It has been quite a busy past few months here at the World Headquarters, or, as others might call it, my private bathroom– a 3,200 square-meter marble temple of excretory pleasure, with three toilets completely encrusted with crystals, hand-carved by workers who, ironically, do not themselves have access to bathrooms between the hours of 6am and midnight. It’s upon crystal toilet #3 where I do most of my best work, whether it’s figuring out the next great undiscovered offshore banking haven where I can move my money (a cave on the 4th moon of Uranus, western face — completely off the radar screen of the tax collectors — but don’t reveal where you heard it!), or making my next great move in a challenging game of Words With Servants. (The servants have yet to beat me, incidentally.)

Between my travels among my many toilets, I found the time to plan a most excellent adventure to the mythical Land of Ice, or, as the man who hand-draws my maps calls it, Ice-Land. I had heard about this place from the puffins I stole from the London Aquarium and Puffin Whisperer I hired to communicate with them. They told me it was a land of untrammeled beauty and natural wonder. So, of course, I knew I needed to quickly trammel it before it was too late. I called the puffins to service, to let me ride on their backs and see the world the way they had seen it before the Aquarium took them into captivity, and then I took them into even further and more confining captivity. After a tough negotiation — I gave them almost as many fish as I had to give my sixth ex-wife in the divorce (she was a whale of a lady!) — they agreed to serve as my tour guides into the wintry wilds of Ice-Land.

(Of course, some might say we should have gone in the summer, when the weather is temperate. But as I always say, why let the weather control you when you can control the weather? I simply built a biosphere over the whole island and made it sunny and warm. Did it confuse the locals? Maybe. Did it flood the entire country? Possibly. Did it completely destroy the very natural wonders I sought to see? Yes, but it was well worth it, because I hate wearing a scarf!)
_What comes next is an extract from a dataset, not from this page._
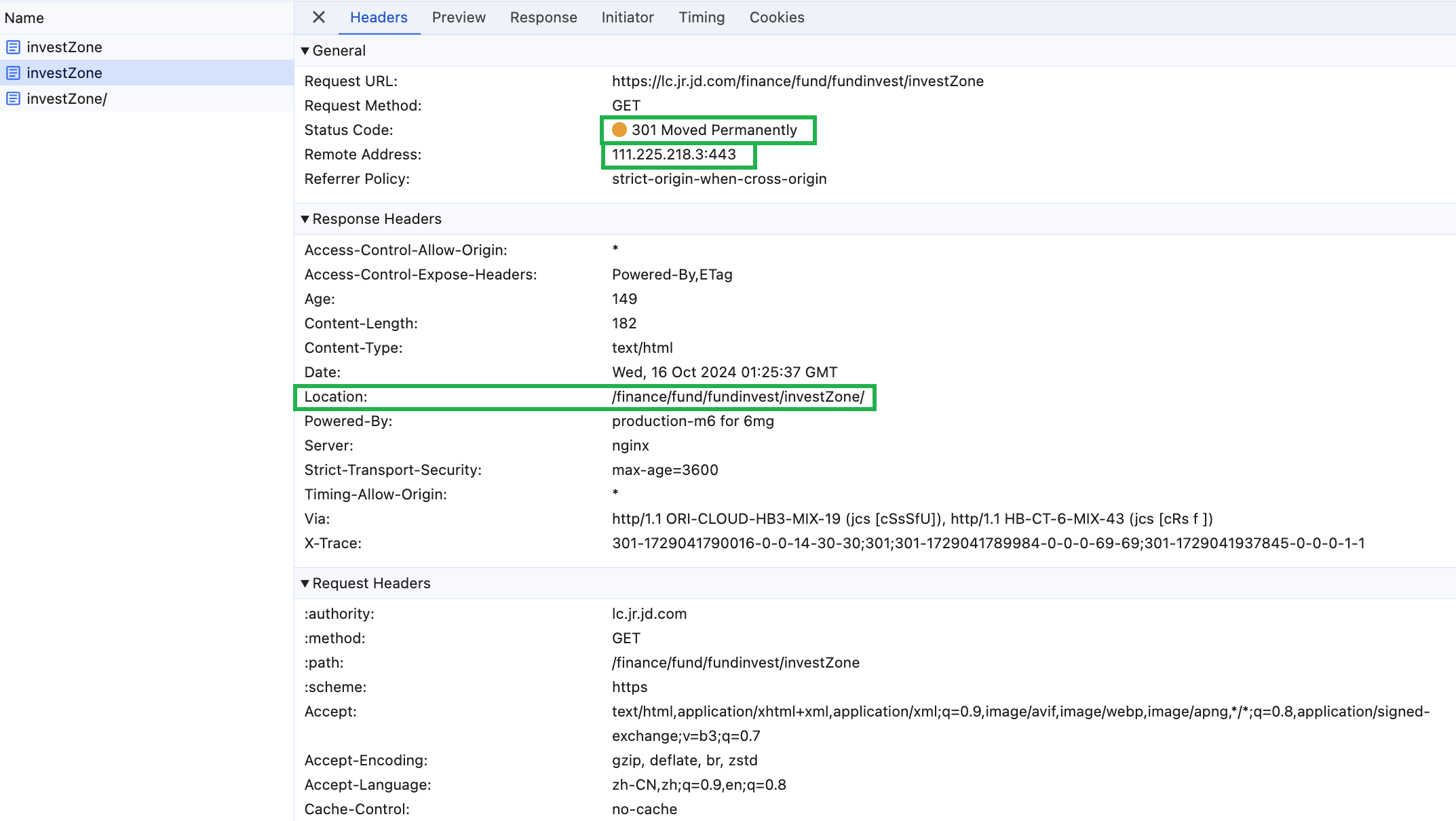Click the Name column header
Viewport: 1456px width, 821px height.
tap(24, 18)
And, goodness, I don’t know how it took me this long to get to such a magnificent place. Did you know that if you throw a child into the spout of an active geyser, he will vaporize almost instantly? It is fortunate that my chief luggage handler brought his son on our journey (you can never have too many people dedicated to folding your socks), or I would never have discovered this amazing fact. Did you also know that there is a waterfall in Ice-Land that is one hundred blindfolded virgin women tall? It is a demonstrated truth (I have the photo evidence to prove it).

From the eating of my loyal puffin guides to the tossing of millions of spare coins into a volcano in order to make all of my wishes come true, I had a brilliant time in the “Land that used to have Ice until I destroyed it with my weather machines.” (If you go, consider staying at the luxury villa Hrafnabjörg, where Tom Cruise stayed while filming Oblivion. Alternatively, you can stay in the even-more-luxurious mouth of a Icelandic whale — cozy, well-heated, frequent refreshments, and you literally could not be closer to the water. Just tell them Anonymous Billionaire sent you!)